Dessa maneira, o Judiciário, único poder não eleito da República, coloca-se acima dos demais poderes, ambos eleitos pelo povo, como se as leis e a política fossem coisa exclusiva de especialistas, como queria Platão em sua República oligárquica, e não do cidadão comum.
Lembremos que a desqualificação da atividade política é o principal mote do discurso reacionário que os militares e sequazes usaram para justificar o golpe de 1964 e a ditadura.

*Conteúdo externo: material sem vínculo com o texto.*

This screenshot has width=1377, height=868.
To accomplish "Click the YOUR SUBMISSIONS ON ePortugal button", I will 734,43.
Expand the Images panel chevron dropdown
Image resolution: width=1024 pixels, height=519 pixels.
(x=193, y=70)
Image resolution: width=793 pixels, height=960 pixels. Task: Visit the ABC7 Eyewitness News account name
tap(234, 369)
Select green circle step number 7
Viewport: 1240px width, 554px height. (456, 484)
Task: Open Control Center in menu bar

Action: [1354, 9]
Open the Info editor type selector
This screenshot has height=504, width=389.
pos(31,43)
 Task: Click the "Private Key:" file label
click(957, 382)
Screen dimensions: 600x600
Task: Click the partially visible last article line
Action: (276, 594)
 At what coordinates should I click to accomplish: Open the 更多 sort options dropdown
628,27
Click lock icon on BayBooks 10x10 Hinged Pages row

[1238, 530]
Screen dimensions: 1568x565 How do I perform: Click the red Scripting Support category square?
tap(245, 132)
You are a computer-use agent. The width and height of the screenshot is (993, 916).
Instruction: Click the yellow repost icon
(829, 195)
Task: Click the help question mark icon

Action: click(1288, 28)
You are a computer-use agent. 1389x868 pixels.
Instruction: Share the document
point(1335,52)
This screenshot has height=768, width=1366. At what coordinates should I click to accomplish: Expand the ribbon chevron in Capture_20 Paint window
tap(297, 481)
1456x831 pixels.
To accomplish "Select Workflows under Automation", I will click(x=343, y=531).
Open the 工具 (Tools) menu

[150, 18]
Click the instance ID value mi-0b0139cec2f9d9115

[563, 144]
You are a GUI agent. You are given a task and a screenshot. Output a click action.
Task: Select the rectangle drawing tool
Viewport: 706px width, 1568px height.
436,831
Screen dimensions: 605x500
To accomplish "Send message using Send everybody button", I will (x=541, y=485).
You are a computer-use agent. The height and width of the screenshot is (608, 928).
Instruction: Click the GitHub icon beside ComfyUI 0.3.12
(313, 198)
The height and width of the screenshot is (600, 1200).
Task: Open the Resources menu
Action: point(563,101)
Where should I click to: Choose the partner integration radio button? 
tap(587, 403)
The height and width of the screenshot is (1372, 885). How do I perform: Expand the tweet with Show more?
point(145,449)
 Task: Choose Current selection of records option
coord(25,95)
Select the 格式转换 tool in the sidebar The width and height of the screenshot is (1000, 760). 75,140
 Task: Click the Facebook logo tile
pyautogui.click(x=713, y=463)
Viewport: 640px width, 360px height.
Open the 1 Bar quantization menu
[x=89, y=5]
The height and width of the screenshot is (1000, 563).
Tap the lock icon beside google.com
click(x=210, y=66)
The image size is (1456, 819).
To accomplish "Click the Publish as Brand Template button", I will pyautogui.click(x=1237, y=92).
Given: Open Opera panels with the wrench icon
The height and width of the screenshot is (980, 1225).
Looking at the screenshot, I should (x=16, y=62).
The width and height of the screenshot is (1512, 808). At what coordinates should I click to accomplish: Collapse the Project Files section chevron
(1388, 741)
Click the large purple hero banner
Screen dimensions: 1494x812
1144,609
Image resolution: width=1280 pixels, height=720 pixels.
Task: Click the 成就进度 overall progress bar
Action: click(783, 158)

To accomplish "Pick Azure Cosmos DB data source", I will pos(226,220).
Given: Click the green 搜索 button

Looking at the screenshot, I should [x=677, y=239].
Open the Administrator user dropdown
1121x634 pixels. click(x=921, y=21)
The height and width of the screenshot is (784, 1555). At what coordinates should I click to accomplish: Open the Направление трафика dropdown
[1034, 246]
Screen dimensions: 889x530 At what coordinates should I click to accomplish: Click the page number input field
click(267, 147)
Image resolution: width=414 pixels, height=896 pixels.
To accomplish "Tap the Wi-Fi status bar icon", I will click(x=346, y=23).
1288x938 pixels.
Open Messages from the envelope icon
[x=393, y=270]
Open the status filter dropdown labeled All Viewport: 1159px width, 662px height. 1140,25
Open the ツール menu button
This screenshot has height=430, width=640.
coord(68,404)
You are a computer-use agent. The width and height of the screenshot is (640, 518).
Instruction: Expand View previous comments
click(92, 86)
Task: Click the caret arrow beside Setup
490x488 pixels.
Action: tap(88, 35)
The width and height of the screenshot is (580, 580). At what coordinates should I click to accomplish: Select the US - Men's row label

Aqui, trechos de um texto publicado no blog do Rodrigo Vianna, A quem interessa enfraquecer o Congresso?, do professor da UFMG e doutor em Direito Luiz Moreira.
[...]
Tão problemático quanto substituir as leis pela interpretação judicial é a tentativa de afastar dos Legislativos o homem comum, imprimindo a falsa impressão de que o político deveria ser substituído pela jurista. O que garante a pluralidade dos Parlamentos é a legitimidade das visões de seus membros que, por isso, representam os diversos segmentos que compõem a sociedade.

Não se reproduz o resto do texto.